====== Source passage
A very decisive question. Republican's and conservatives clearly are willing to walk the line that the state is able to control people's bodies. There was a recent incident. I forget which state. A minor, 17 year old, and her mother was choosing not to obtain chemo for Hodgkin disease. The state ruled that since it was not a religious objection the 17 year old was required to get treatment.

Granted the mother and child are being very stupid, but for some reason nobody likes to allow people to make their own body and health decisions, including end of life decisions and now medical decisions.

Cause government healthcare is all about choice and nothing about personal mandates....But it's okay cause these programs are supported by "loyal" supporters.

Loyalty is the bane of Democracy.

wtf you talking about. There is no choice to be a burden on society and expect society will pay for your sorry arse because you are unwilling to buy insurance and cant afford medical care when it is eventually needed.

That is completely different scenario than choosing your own medical treatments and having a choice to deny a treatment.

Let's put it this way. In a free society where you can be absolved from your debts, it is reasonable to have certain fiduciary responsibilities as a result of the protection you receive from bankruptcy laws. Every state in the union agrees with that sentiment.

Surely you can understand the irony of preaching the importance of choosing your own doctor yet not agreeing with a right of choosing your own treatment.
============
====== Recorded data
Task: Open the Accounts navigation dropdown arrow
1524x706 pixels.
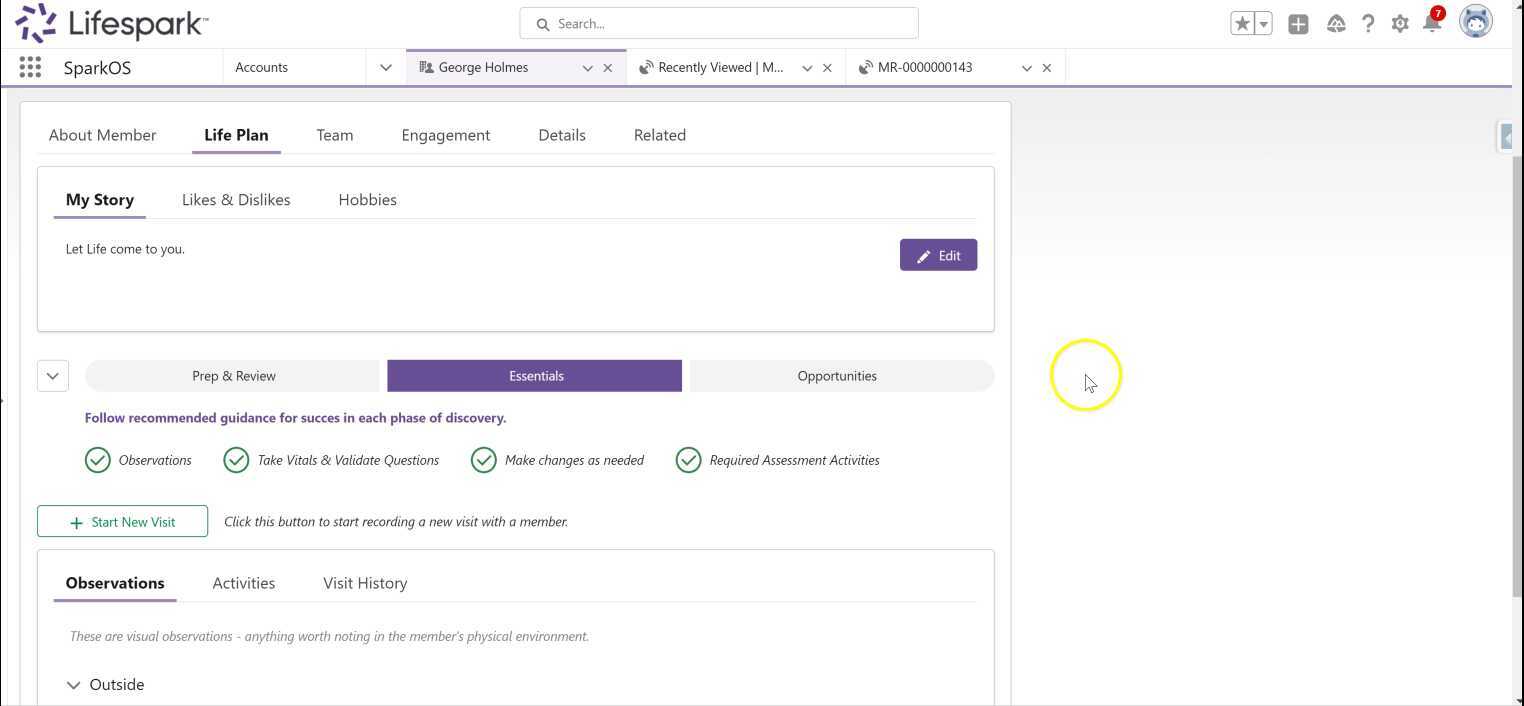Action: click(385, 68)
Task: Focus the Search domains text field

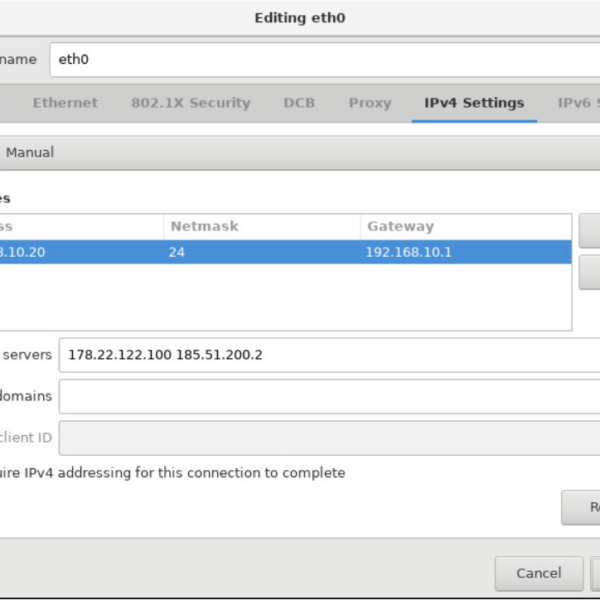Action: coord(328,396)
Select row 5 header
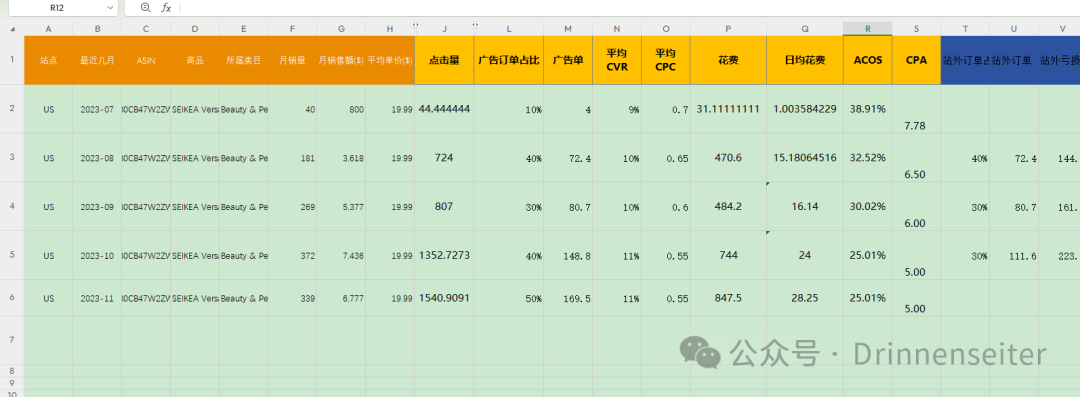Viewport: 1080px width, 397px height. 12,255
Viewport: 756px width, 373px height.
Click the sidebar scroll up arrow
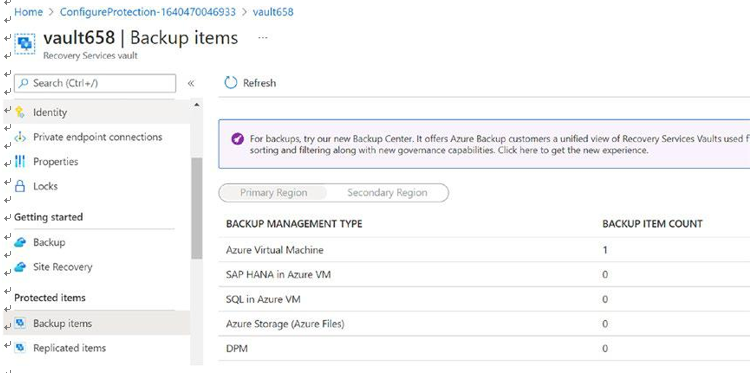point(197,105)
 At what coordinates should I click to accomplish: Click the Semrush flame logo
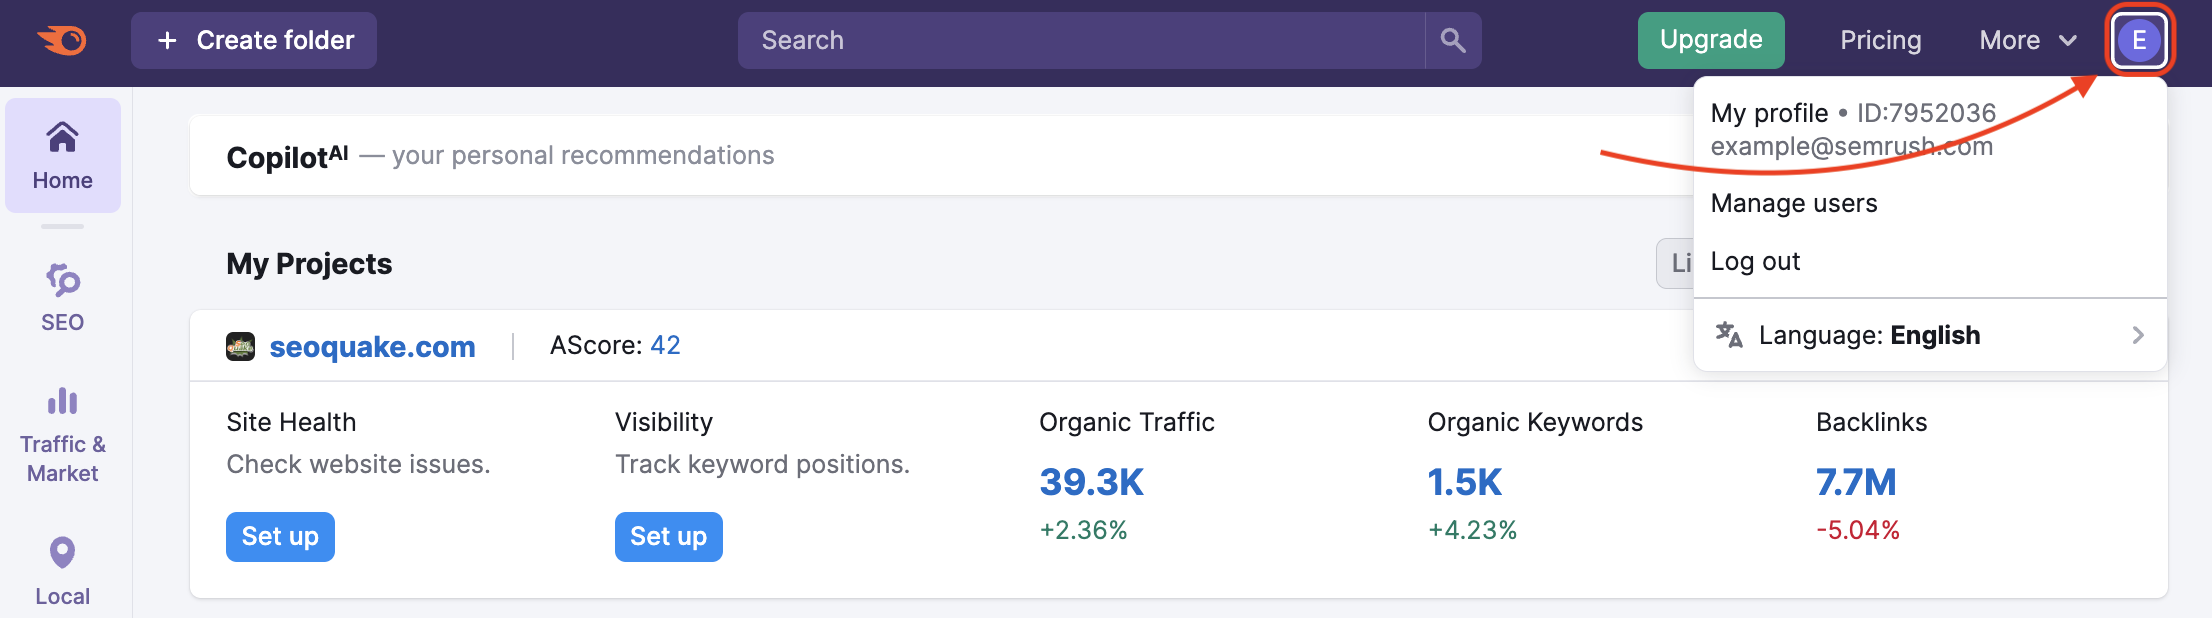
============
**Work instructions**
- 1) Summarize the discussion in two sentences.
- 2) Write out the part of the discussion that begins at the words "Let's put it" and stops after "your own treatment.".
- 3) In the discussion, what reason did the state give for requiring the 17-year-old to get treatment?

**Answers provided**
- 1) The discussion opens with a case in which a state required a 17-year-old to get treatment for Hodgkin disease after she and her mother chose not to obtain chemo, because the objection was not religious. Other posts dispute whether government healthcare respects personal choice, and one reply says that refusing to buy insurance while expecting society to pay is different from choosing to deny a treatment.

- 2)
Let's put it this way. In a free society where you can be absolved from your debts, it is reasonable to have certain fiduciary responsibilities as a result of the protection you receive from bankruptcy laws. Every state in the union agrees with that sentiment.

Surely you can understand the irony of preaching the importance of choosing your own doctor yet not agreeing with a right of choosing your own treatment.

- 3) The objection was not religious.